实施例3 SlSAUR58基因的启动子分析
本研究在番茄SGN数据库中分离了SlSAUR58上游2000bp的启动子序列,在PlantCare网站中对这个启动子的顺式作用元件进行预测,结果发现,在SlSAUR58的启动子中包含了生长素诱导(TGA-element)、ABA(ABRE)以及GA(GARE-motif)响应元件。
本研究进一步设计了特异性引物:P58-S(SEQ ID NO:6)和(P58-A SEQ ID NO:7),扩增分离了SlSAUR58基因上游1302bp的启动子序列(包含以上激素相关元件)(图2A),构建了SlSAUR58的启动子载体,即pSlSAUR58::GUS-GFP-PBGWFS7.0,发现SlSAUR58的基因上游的1300bp启动子序列能启动绿色荧光蛋白的表达,说明分离得到的SlSAUR58的启动子序列具有启动活性如图2B和C。通过浸花法将所构建载体转化到拟南芥中,自交后获得T2代阳性植株,对其不同器官的GUS组织化学分析,观察SlAUR58启动子启动GUS蛋白在拟南芥中不同组织和器官中的表达如图2D-H。

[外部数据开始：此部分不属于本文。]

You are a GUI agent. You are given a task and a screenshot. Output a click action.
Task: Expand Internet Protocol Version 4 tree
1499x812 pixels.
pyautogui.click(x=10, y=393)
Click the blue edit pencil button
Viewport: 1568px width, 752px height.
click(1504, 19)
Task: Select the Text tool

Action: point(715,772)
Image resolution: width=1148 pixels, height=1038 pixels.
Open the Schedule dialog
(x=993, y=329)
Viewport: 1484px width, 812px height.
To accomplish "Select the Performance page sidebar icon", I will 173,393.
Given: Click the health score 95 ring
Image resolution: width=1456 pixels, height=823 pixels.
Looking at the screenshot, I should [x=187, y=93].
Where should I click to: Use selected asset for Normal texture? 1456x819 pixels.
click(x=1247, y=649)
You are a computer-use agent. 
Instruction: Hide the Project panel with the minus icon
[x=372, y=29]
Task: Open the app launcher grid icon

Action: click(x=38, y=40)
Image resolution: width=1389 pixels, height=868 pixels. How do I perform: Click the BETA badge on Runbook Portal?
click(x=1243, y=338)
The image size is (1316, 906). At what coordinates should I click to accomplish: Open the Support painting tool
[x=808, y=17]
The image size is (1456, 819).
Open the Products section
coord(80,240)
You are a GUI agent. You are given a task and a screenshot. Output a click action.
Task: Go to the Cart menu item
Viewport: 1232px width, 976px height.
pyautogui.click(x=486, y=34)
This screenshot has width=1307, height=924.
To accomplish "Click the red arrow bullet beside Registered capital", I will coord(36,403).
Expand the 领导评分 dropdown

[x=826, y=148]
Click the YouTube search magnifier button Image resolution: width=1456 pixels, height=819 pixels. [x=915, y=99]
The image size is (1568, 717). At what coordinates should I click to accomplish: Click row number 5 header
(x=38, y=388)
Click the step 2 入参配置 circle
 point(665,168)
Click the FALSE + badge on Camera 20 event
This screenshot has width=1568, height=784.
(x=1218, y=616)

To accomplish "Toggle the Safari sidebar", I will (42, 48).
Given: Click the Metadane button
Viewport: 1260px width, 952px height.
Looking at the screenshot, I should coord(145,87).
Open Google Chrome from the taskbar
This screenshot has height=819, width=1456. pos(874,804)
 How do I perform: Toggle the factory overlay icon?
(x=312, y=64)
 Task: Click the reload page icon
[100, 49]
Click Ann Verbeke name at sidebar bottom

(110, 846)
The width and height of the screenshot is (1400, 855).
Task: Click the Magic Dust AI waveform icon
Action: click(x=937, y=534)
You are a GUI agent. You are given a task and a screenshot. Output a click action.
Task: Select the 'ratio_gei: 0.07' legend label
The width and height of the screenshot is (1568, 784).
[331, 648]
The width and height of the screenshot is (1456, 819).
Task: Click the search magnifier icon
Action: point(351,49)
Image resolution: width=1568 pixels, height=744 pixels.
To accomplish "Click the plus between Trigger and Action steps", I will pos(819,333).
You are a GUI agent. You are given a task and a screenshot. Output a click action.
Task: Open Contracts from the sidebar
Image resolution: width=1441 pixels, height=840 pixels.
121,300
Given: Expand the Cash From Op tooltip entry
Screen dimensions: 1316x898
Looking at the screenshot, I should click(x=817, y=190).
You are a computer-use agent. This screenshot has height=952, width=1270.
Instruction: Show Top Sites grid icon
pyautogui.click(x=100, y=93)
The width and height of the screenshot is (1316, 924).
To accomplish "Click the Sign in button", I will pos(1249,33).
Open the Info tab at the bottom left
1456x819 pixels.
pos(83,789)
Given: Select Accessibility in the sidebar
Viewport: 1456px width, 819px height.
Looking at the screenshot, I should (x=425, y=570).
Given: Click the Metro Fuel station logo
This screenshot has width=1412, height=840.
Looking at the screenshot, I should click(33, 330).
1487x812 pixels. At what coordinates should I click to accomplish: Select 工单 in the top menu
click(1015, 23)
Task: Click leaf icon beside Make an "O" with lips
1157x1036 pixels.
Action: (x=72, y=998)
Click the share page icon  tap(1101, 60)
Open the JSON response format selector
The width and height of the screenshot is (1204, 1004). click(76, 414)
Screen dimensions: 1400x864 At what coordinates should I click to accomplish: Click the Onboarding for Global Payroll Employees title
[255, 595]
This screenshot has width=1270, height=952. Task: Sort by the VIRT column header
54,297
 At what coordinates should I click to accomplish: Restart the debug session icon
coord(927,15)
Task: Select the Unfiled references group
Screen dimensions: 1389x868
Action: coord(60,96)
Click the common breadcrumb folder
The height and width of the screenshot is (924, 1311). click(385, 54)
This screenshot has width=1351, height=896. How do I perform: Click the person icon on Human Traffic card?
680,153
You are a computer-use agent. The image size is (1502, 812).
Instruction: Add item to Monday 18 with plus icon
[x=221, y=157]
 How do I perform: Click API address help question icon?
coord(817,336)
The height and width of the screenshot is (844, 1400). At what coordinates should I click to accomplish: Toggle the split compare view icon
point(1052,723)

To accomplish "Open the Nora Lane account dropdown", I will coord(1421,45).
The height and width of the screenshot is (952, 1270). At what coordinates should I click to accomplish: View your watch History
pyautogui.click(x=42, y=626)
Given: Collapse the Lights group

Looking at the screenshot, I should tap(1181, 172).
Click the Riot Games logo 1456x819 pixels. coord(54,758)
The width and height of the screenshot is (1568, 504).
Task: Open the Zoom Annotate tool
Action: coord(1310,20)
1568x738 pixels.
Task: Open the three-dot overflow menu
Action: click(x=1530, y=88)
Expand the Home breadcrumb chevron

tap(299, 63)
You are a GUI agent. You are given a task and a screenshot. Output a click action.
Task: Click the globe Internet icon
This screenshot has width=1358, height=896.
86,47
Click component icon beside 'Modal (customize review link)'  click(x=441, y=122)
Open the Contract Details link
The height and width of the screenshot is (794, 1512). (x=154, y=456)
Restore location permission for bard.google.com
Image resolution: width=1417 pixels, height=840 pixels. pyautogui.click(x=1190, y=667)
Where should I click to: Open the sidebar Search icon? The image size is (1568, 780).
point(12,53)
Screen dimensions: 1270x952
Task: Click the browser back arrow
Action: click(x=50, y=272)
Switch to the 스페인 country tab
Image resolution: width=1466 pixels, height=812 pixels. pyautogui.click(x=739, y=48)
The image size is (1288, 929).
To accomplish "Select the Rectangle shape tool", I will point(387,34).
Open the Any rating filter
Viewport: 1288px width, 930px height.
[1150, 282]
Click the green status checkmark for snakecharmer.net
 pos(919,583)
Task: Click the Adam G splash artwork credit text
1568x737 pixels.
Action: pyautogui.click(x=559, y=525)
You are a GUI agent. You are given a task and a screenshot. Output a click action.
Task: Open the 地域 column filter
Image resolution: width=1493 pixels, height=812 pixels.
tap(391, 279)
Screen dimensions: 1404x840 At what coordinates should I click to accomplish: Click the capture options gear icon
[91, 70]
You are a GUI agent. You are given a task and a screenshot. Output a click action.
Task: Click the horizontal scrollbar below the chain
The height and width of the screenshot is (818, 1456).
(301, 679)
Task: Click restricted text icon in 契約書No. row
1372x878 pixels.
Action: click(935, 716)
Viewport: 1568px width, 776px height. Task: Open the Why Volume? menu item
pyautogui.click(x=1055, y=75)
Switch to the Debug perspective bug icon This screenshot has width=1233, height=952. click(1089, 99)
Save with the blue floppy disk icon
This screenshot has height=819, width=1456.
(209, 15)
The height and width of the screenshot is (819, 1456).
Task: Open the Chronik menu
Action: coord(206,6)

SlSAUR58启动子能启动GUS蛋白在拟南芥的不同部位遍在表达,但在不同组织与器官中表达水平存在显著差异,在角果中的表达相对较低,在拟南芥根、茎、叶以及花器官中均有较高表达,且在叶片的叶脉中表达更高。
实施例4 番茄SlSAUR58过量和干涉表达番茄植株的获得
(1)SlSAUR58过量表达番茄植株的获得
过量表达载体构建:SlSAUR58CDS序列的扩增:利用Trizol试剂从番茄‘Micro-Tom’4片真叶的幼苗中提取总RNA,再利用高保真酶KOD-plus-Neo(TOYOBO公司)从叶片的cDNA模板中扩增SlSAUR58基因序列,由于需要表达pB7YWG2.0-YFP载体的绿色荧光蛋白,SlSAUR58的CDS片段在扩增时需要将终止密码子替换掉,利用TOPO异构酶连接入门载体时扩增目标片段的上游引物5’端应加‘CACC’四个碱基。扩增SlSAUR58上游引物:5’-CACCTGTAACAATGGGTAGTGGAG-3’(SEQ ID NO:8)下游引物:5’-TAAACCCCAGGCCTTATAGC-3’(SEQ ID NO:9),PCR扩增程序参照KOD-plus-Neo说明书。利用pENTRTM DirectionalCloning试剂盒,将SlSAUR58的CDS序列的PCR产物连接到入门载体pENTRTMDirectional载体上,利用LR ClonaseTM Enzyme Mix试剂盒,参考说明书。对入门载体pENTRTM Directional和最终的pB7YWG2.0-YFP进行LR置换反应。将构建的融合表达载体质粒转化大肠杆菌DH5α感受态细胞,转化的细菌涂布于含有50mg·L- 1Spec和50mg·L-1Str的筛选平板上。待长出菌斑后,挑取单克隆进行PCR验证,并送公司测序验证。将目的载体转化农杆菌GV1301,农杆菌介导法转入番茄品种“Micro-Tom”和“AilsaCrag”中,通过PCR和GUS检测,鉴定单拷贝插入的纯合过量表达转基因番茄。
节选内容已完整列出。